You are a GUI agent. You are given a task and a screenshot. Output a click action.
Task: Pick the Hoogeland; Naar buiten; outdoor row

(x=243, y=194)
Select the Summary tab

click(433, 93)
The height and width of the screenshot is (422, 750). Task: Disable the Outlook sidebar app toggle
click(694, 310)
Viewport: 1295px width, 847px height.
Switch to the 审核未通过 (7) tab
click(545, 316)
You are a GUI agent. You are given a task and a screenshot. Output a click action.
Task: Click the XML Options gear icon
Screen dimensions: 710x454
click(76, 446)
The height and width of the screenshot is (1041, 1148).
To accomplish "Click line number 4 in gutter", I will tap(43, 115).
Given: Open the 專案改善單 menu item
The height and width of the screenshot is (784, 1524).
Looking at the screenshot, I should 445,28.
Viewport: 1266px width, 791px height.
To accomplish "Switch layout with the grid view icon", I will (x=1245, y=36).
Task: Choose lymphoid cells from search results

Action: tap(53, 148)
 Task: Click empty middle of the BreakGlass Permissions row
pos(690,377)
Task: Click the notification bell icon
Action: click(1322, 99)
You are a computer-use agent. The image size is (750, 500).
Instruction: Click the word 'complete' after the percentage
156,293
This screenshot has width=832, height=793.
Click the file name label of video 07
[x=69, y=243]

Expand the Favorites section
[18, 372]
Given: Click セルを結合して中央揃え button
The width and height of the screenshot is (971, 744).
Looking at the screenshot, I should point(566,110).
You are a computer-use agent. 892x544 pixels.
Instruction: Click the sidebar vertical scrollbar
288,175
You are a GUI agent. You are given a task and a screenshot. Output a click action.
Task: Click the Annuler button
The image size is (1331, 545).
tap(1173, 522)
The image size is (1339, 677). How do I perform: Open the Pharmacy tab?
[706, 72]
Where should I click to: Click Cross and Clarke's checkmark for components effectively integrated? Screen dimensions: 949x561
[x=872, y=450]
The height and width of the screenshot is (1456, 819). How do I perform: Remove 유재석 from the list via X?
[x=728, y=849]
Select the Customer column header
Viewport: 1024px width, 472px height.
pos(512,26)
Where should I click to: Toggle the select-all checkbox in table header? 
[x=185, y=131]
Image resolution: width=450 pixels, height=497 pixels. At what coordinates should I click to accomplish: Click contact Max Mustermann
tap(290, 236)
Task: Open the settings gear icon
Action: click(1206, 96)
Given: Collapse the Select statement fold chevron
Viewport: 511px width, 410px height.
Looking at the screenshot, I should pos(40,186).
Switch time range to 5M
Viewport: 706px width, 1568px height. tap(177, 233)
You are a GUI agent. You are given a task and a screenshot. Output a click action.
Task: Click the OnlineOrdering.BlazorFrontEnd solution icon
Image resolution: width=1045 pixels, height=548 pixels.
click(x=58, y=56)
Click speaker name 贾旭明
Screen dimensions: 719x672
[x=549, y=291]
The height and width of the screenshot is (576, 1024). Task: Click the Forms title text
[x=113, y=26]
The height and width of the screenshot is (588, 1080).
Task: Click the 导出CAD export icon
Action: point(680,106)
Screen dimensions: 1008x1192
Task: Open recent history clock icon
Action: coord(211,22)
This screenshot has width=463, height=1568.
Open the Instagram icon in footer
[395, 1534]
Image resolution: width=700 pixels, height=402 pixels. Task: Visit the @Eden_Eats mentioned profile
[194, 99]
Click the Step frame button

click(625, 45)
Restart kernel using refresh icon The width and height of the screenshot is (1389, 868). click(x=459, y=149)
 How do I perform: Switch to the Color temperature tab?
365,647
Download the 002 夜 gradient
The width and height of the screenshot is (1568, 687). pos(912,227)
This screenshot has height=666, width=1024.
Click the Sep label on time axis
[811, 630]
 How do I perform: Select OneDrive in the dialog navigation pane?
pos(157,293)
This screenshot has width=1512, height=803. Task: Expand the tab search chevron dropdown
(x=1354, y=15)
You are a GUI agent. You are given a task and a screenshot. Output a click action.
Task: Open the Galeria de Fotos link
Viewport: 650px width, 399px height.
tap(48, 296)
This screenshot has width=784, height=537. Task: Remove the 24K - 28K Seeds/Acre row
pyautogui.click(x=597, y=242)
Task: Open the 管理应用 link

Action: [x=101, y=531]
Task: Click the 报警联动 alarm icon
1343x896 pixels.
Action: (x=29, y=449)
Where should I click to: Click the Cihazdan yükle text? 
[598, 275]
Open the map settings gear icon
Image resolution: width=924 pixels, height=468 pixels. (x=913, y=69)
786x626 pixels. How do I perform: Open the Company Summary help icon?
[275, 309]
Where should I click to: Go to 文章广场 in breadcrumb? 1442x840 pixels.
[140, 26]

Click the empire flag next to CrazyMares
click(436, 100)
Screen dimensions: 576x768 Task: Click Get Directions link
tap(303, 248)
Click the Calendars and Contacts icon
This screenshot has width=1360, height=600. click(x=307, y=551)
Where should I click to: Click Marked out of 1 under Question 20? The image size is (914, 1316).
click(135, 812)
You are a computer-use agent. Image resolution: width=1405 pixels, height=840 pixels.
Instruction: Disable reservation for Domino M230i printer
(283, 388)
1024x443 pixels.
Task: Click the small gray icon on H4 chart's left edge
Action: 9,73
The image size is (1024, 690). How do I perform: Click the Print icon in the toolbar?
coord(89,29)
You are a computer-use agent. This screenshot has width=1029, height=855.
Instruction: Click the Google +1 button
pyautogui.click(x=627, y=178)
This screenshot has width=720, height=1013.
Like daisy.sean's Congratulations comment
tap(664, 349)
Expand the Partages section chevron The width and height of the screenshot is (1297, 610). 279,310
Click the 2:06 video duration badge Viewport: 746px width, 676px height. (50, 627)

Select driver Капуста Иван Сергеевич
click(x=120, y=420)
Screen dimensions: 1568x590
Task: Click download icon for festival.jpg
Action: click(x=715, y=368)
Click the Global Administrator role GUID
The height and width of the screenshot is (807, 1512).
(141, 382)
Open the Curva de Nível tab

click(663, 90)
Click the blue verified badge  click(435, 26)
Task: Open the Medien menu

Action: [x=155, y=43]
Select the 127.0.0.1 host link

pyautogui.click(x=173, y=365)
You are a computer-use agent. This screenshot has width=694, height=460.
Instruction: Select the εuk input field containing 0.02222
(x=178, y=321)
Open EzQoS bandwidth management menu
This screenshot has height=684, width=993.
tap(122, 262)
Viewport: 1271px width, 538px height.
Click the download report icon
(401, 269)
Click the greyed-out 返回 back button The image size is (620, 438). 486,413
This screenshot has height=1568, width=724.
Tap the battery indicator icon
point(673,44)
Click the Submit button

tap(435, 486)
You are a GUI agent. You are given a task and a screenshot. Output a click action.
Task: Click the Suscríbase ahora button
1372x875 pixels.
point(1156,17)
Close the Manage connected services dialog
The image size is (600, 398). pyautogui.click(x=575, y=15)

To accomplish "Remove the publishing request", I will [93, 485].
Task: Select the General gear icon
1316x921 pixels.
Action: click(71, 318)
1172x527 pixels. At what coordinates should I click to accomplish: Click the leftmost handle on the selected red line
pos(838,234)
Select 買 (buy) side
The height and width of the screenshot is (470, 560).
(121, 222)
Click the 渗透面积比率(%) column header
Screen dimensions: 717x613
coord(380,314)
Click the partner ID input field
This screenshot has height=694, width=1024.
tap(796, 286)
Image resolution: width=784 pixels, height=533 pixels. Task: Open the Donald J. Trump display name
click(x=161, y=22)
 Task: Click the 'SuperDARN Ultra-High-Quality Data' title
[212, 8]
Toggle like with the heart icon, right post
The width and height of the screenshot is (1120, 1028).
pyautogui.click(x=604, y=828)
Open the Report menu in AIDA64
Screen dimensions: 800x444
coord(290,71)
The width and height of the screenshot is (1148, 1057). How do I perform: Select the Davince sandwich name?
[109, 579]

_What is needed_
Every line above should be output exactly as it stands.

_Response below_
You are a GUI agent. You are given a task and a screenshot. Output a click action.
Task: Pick the Hoogeland; Naar buiten; outdoor row

(x=243, y=194)
Select the Summary tab

click(433, 93)
The height and width of the screenshot is (422, 750). Task: Disable the Outlook sidebar app toggle
click(694, 310)
Viewport: 1295px width, 847px height.
Switch to the 审核未通过 (7) tab
click(545, 316)
You are a GUI agent. You are given a task and a screenshot. Output a click action.
Task: Click the XML Options gear icon
Screen dimensions: 710x454
click(76, 446)
The height and width of the screenshot is (1041, 1148).
To accomplish "Click line number 4 in gutter", I will tap(43, 115).
Given: Open the 專案改善單 menu item
The height and width of the screenshot is (784, 1524).
Looking at the screenshot, I should 445,28.
Viewport: 1266px width, 791px height.
To accomplish "Switch layout with the grid view icon", I will (x=1245, y=36).
Task: Choose lymphoid cells from search results

Action: tap(53, 148)
 Task: Click empty middle of the BreakGlass Permissions row
pos(690,377)
Task: Click the notification bell icon
Action: click(1322, 99)
You are a computer-use agent. The image size is (750, 500).
Instruction: Click the word 'complete' after the percentage
156,293
This screenshot has width=832, height=793.
Click the file name label of video 07
[x=69, y=243]

Expand the Favorites section
[18, 372]
Given: Click セルを結合して中央揃え button
The width and height of the screenshot is (971, 744).
Looking at the screenshot, I should point(566,110).
You are a computer-use agent. 892x544 pixels.
Instruction: Click the sidebar vertical scrollbar
288,175
You are a GUI agent. You are given a task and a screenshot. Output a click action.
Task: Click the Annuler button
The image size is (1331, 545).
tap(1173, 522)
The image size is (1339, 677). How do I perform: Open the Pharmacy tab?
[706, 72]
Where should I click to: Click Cross and Clarke's checkmark for components effectively integrated? Screen dimensions: 949x561
[x=872, y=450]
The height and width of the screenshot is (1456, 819). How do I perform: Remove 유재석 from the list via X?
[x=728, y=849]
Select the Customer column header
Viewport: 1024px width, 472px height.
pos(512,26)
Where should I click to: Toggle the select-all checkbox in table header? 
[x=185, y=131]
Image resolution: width=450 pixels, height=497 pixels. At what coordinates should I click to accomplish: Click contact Max Mustermann
tap(290, 236)
Task: Open the settings gear icon
Action: click(1206, 96)
Given: Collapse the Select statement fold chevron
Viewport: 511px width, 410px height.
Looking at the screenshot, I should pos(40,186).
Switch time range to 5M
Viewport: 706px width, 1568px height. tap(177, 233)
You are a GUI agent. You are given a task and a screenshot. Output a click action.
Task: Click the OnlineOrdering.BlazorFrontEnd solution icon
Image resolution: width=1045 pixels, height=548 pixels.
click(x=58, y=56)
Click speaker name 贾旭明
Screen dimensions: 719x672
[x=549, y=291]
The height and width of the screenshot is (576, 1024). Task: Click the Forms title text
[x=113, y=26]
The height and width of the screenshot is (588, 1080).
Task: Click the 导出CAD export icon
Action: point(680,106)
Screen dimensions: 1008x1192
Task: Open recent history clock icon
Action: coord(211,22)
This screenshot has width=463, height=1568.
Open the Instagram icon in footer
[395, 1534]
Image resolution: width=700 pixels, height=402 pixels. Task: Visit the @Eden_Eats mentioned profile
[194, 99]
Click the Step frame button

click(625, 45)
Restart kernel using refresh icon The width and height of the screenshot is (1389, 868). click(x=459, y=149)
 How do I perform: Switch to the Color temperature tab?
365,647
Download the 002 夜 gradient
The width and height of the screenshot is (1568, 687). pos(912,227)
This screenshot has height=666, width=1024.
Click the Sep label on time axis
[811, 630]
 How do I perform: Select OneDrive in the dialog navigation pane?
pos(157,293)
This screenshot has width=1512, height=803. Task: Expand the tab search chevron dropdown
(x=1354, y=15)
You are a GUI agent. You are given a task and a screenshot. Output a click action.
Task: Open the Galeria de Fotos link
Viewport: 650px width, 399px height.
tap(48, 296)
This screenshot has width=784, height=537. Task: Remove the 24K - 28K Seeds/Acre row
pyautogui.click(x=597, y=242)
Task: Open the 管理应用 link

Action: [x=101, y=531]
Task: Click the 报警联动 alarm icon
1343x896 pixels.
Action: (x=29, y=449)
Where should I click to: Click the Cihazdan yükle text? 
[598, 275]
Open the map settings gear icon
Image resolution: width=924 pixels, height=468 pixels. (x=913, y=69)
786x626 pixels. How do I perform: Open the Company Summary help icon?
[275, 309]
Where should I click to: Go to 文章广场 in breadcrumb? 1442x840 pixels.
[140, 26]

Click the empire flag next to CrazyMares
click(436, 100)
Screen dimensions: 576x768 Task: Click Get Directions link
tap(303, 248)
Click the Calendars and Contacts icon
This screenshot has width=1360, height=600. click(x=307, y=551)
Where should I click to: Click Marked out of 1 under Question 20? The image size is (914, 1316).
click(135, 812)
You are a computer-use agent. Image resolution: width=1405 pixels, height=840 pixels.
Instruction: Disable reservation for Domino M230i printer
(283, 388)
1024x443 pixels.
Task: Click the small gray icon on H4 chart's left edge
Action: 9,73
The image size is (1024, 690). How do I perform: Click the Print icon in the toolbar?
coord(89,29)
You are a computer-use agent. This screenshot has width=1029, height=855.
Instruction: Click the Google +1 button
pyautogui.click(x=627, y=178)
This screenshot has width=720, height=1013.
Like daisy.sean's Congratulations comment
tap(664, 349)
Expand the Partages section chevron The width and height of the screenshot is (1297, 610). 279,310
Click the 2:06 video duration badge Viewport: 746px width, 676px height. (50, 627)

Select driver Капуста Иван Сергеевич
click(x=120, y=420)
Screen dimensions: 1568x590
Task: Click download icon for festival.jpg
Action: click(x=715, y=368)
Click the Global Administrator role GUID
The height and width of the screenshot is (807, 1512).
(141, 382)
Open the Curva de Nível tab

click(663, 90)
Click the blue verified badge  click(435, 26)
Task: Open the Medien menu

Action: [x=155, y=43]
Select the 127.0.0.1 host link

pyautogui.click(x=173, y=365)
You are a computer-use agent. This screenshot has width=694, height=460.
Instruction: Select the εuk input field containing 0.02222
(x=178, y=321)
Open EzQoS bandwidth management menu
This screenshot has height=684, width=993.
tap(122, 262)
Viewport: 1271px width, 538px height.
Click the download report icon
(401, 269)
Click the greyed-out 返回 back button The image size is (620, 438). 486,413
This screenshot has height=1568, width=724.
Tap the battery indicator icon
point(673,44)
Click the Submit button

tap(435, 486)
You are a GUI agent. You are given a task and a screenshot. Output a click action.
Task: Click the Suscríbase ahora button
1372x875 pixels.
point(1156,17)
Close the Manage connected services dialog
The image size is (600, 398). pyautogui.click(x=575, y=15)

To accomplish "Remove the publishing request", I will [93, 485].
Task: Select the General gear icon
1316x921 pixels.
Action: click(71, 318)
1172x527 pixels. At what coordinates should I click to accomplish: Click the leftmost handle on the selected red line
pos(838,234)
Select 買 (buy) side
The height and width of the screenshot is (470, 560).
(121, 222)
Click the 渗透面积比率(%) column header
Screen dimensions: 717x613
coord(380,314)
Click the partner ID input field
This screenshot has height=694, width=1024.
tap(796, 286)
Image resolution: width=784 pixels, height=533 pixels. Task: Open the Donald J. Trump display name
click(x=161, y=22)
 Task: Click the 'SuperDARN Ultra-High-Quality Data' title
[212, 8]
Toggle like with the heart icon, right post
The width and height of the screenshot is (1120, 1028).
pyautogui.click(x=604, y=828)
Open the Report menu in AIDA64
Screen dimensions: 800x444
coord(290,71)
The width and height of the screenshot is (1148, 1057). How do I perform: Select the Davince sandwich name?
[109, 579]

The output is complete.